Farkındaysanız bugün ‘’geleceğin mesleği şudur!’’ diyenlerle falcıların, gezegene bakıp yorum yapanların, burçlarla insanlara ‘gelecekte şu olacaksın’ diyenlerin hiçbir farkı yoktur. Lakin bu diğer gelecekçilerle ‘’gelecek meslekçileri’’ arasında fark şudur: Bunlar uzman öğreticiler, profesörler, doktorlar, mühendisler… cartlar curtlardır. Çok da önemli olmayan bu ‘’makam’’ların önemsiz kişileridir yani.
*
İnsan yalnızca bildikleriyle, ilim yolundaki çabalarıyla, sınırı olmayan koşularda koşmasıyla itibar kazanmaz. İnsana asıl itibar kazandıran şey, ne üzerine çalıştığı; hangi yolda yürümeye niyet ettiği, neyi gerçekleştirmeyi hayal ettiğidir.
‘’Ameller niyetlere göredir.’’ Hadisi şerifi bize aslında niyetlerimizle bir asalet kazanmamız gerektiğini hatırlatır.

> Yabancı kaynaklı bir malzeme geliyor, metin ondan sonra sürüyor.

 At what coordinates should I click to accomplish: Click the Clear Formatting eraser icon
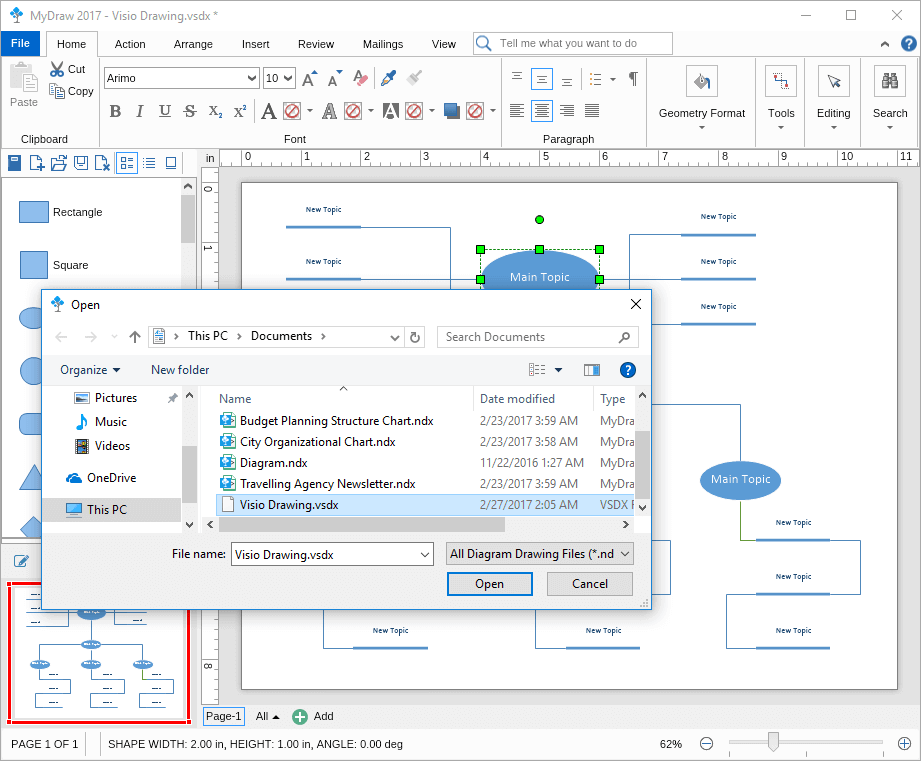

1- Niyetimiz ne? 2- Biz kimiz? 3-Ne yapmak istiyoruz? 4-Nefsimiz için mi istiyoruz? 5-Nereye varırsak hedefimize ulaşırız?

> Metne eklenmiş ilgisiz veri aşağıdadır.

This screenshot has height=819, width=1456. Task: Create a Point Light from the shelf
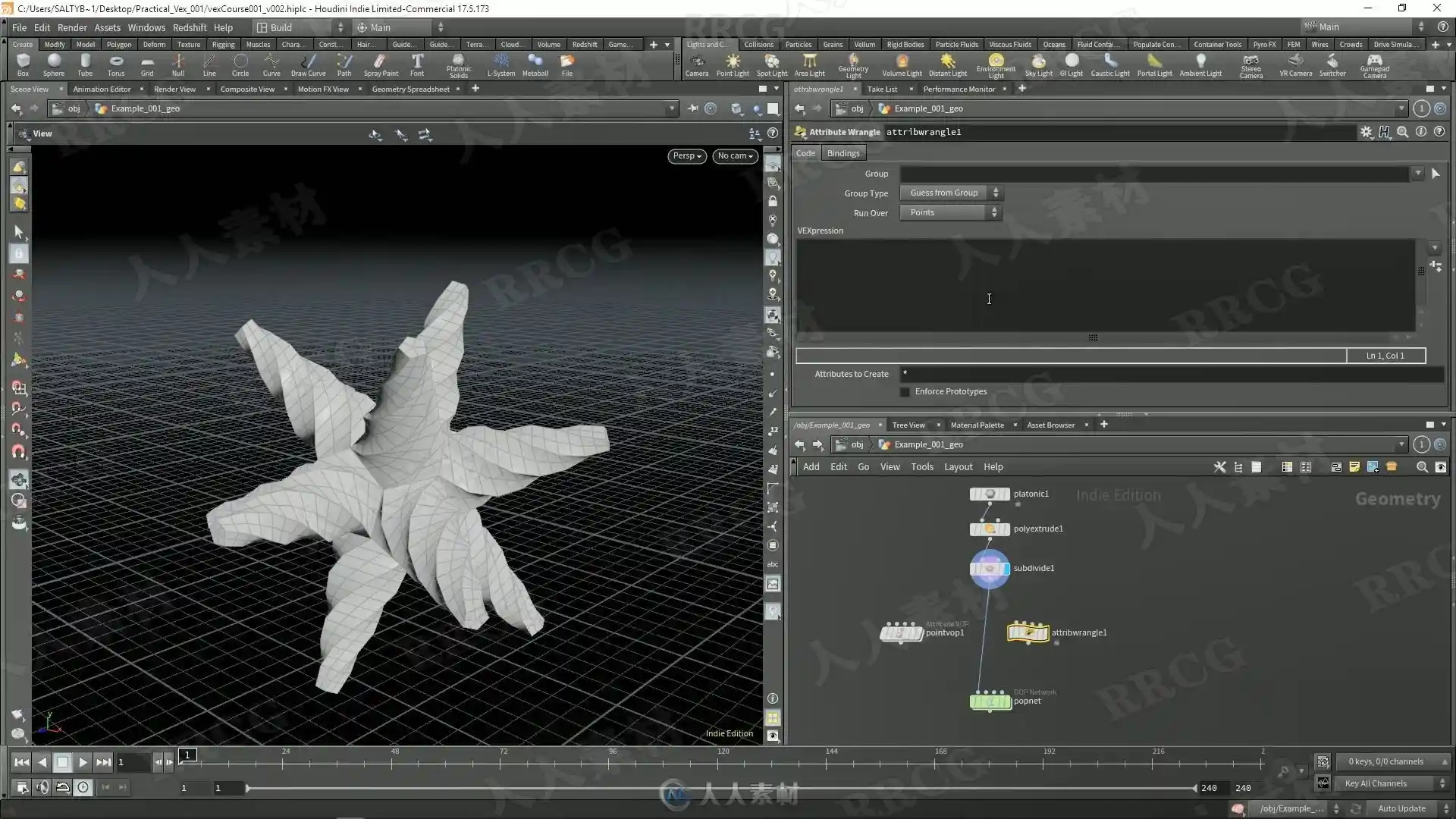[733, 65]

Buyurun bir işe koyulmadan evvel bu hadisi şerifin ışığında bu sorulara yanıt verin lütfen. Çünkü yarın ahirete varınca yalnızca yaptıklarımızdan sorumlu olmayacağız. Sürekli unutuyoruz, YAPABİLECEKKEN YAPMADIKLARIMIZDAN DA SORUMLUYUZ.
*
Türkiye, her şeyin ikinci elini kullanıyor! Her şeyin yahu. Yurt dışında her şey ilk olarak deneniyor, daha sonra biz deniyoruz. Meslek seçimi başta olmak üzere, hayat şeklimiz tamamen daha önce yaşanmış olan ve bize de aykırı olan şeyler üzere devam ediyor. Düşünüyorum da neden hiçbir şeyi ilk olarak biz denemiyoruz? Acaba özgür düşünemediğimizden mi? Bizden makam olarak yüksek olanların saçma sapan ‘’gelecek’’ hayallerini dinlediğimiz için mi?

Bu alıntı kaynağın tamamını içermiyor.